(TASK DIRECTIONS):
Pick out and copy each line in the records below that contains the string "plus". Case counts, so a match must have the same capitalization.
....................
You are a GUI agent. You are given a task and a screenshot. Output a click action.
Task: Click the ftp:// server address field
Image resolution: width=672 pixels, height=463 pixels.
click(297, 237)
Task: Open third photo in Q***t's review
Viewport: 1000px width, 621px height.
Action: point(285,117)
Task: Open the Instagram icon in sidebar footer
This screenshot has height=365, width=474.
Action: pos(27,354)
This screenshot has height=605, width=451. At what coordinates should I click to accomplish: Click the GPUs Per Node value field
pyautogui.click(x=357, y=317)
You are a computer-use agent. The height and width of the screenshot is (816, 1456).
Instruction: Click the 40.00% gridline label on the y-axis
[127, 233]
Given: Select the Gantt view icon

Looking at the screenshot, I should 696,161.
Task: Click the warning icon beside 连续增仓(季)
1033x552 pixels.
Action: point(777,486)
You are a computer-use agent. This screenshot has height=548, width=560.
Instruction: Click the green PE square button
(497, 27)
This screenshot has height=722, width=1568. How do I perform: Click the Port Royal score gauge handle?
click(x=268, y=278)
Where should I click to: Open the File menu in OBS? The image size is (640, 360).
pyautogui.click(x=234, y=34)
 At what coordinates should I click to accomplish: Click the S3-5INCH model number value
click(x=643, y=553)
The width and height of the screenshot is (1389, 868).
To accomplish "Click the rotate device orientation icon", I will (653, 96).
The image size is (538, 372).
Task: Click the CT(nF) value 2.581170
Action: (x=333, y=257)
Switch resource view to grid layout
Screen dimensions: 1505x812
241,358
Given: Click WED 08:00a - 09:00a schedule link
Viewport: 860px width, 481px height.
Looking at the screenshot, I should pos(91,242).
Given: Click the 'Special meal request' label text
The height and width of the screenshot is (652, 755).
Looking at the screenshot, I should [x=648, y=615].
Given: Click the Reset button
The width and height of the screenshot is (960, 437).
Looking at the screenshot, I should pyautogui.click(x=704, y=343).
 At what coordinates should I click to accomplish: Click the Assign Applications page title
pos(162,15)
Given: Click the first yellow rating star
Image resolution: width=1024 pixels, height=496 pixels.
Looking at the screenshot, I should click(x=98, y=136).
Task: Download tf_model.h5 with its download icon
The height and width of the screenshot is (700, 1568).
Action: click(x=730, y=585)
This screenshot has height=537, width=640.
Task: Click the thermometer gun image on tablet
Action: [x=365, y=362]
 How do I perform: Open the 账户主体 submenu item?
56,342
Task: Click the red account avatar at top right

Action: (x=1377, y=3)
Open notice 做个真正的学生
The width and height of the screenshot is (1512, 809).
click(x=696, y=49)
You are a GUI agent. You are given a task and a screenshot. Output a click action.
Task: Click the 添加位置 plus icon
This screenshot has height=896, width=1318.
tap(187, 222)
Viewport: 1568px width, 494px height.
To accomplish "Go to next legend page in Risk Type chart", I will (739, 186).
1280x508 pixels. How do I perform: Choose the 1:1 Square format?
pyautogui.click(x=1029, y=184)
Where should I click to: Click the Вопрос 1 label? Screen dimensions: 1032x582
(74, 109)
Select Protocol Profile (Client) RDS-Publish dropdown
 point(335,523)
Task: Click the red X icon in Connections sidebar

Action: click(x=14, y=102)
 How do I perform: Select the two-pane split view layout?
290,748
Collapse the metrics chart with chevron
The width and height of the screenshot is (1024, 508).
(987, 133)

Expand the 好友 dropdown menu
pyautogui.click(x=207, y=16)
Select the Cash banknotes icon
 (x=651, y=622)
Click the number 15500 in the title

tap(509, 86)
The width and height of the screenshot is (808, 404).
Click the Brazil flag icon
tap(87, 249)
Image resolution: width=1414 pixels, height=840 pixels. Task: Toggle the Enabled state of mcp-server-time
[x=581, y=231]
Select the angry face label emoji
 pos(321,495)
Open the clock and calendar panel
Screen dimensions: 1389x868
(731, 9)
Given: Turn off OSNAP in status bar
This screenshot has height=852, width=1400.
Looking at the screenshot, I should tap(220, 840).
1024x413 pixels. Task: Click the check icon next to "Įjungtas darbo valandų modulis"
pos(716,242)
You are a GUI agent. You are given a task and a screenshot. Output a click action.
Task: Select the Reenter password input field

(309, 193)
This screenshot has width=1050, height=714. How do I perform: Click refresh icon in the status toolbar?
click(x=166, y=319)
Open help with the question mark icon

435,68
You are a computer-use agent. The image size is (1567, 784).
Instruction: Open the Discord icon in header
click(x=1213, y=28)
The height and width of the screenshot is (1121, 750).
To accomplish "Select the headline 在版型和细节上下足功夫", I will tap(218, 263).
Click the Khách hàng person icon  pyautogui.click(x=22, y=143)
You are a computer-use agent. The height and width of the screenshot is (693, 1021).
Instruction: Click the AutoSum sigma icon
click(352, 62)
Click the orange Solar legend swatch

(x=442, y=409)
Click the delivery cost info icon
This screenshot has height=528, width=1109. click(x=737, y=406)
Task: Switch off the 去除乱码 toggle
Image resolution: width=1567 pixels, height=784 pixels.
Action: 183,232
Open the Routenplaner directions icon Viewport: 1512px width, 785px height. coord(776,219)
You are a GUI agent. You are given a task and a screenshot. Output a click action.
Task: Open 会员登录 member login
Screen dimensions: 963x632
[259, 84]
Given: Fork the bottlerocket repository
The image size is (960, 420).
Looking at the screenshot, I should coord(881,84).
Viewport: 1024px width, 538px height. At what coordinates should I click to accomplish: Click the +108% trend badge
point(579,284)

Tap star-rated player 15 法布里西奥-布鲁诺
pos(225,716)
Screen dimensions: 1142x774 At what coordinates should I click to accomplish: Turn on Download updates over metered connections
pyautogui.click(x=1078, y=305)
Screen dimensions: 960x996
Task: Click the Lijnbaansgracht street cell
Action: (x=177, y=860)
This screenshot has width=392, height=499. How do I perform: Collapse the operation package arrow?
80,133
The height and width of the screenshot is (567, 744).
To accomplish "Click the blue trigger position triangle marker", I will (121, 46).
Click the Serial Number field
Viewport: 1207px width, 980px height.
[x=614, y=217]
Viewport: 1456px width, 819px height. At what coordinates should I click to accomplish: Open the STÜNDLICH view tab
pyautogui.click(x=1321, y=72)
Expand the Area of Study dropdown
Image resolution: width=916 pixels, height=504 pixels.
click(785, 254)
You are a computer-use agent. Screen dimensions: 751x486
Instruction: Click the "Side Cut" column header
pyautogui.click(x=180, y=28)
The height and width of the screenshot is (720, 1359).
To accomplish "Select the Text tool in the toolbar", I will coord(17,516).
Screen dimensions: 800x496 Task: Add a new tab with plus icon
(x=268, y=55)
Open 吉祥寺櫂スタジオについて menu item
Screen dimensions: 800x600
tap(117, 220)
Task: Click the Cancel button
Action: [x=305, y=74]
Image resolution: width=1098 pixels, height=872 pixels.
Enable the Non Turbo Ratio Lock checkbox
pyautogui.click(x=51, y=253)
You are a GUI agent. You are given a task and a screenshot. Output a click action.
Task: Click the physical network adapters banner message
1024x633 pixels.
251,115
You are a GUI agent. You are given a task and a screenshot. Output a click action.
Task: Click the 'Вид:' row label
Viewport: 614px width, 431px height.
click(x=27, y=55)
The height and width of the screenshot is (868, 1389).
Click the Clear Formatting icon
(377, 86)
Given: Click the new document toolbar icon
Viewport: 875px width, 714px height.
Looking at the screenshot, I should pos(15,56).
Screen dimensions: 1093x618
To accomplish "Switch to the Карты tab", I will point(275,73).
....................
(ANSWER FOR THE TASK):
Task: Click the 添加位置 plus icon
Screen dimensions: 800x496 Task: Add a new tab with plus icon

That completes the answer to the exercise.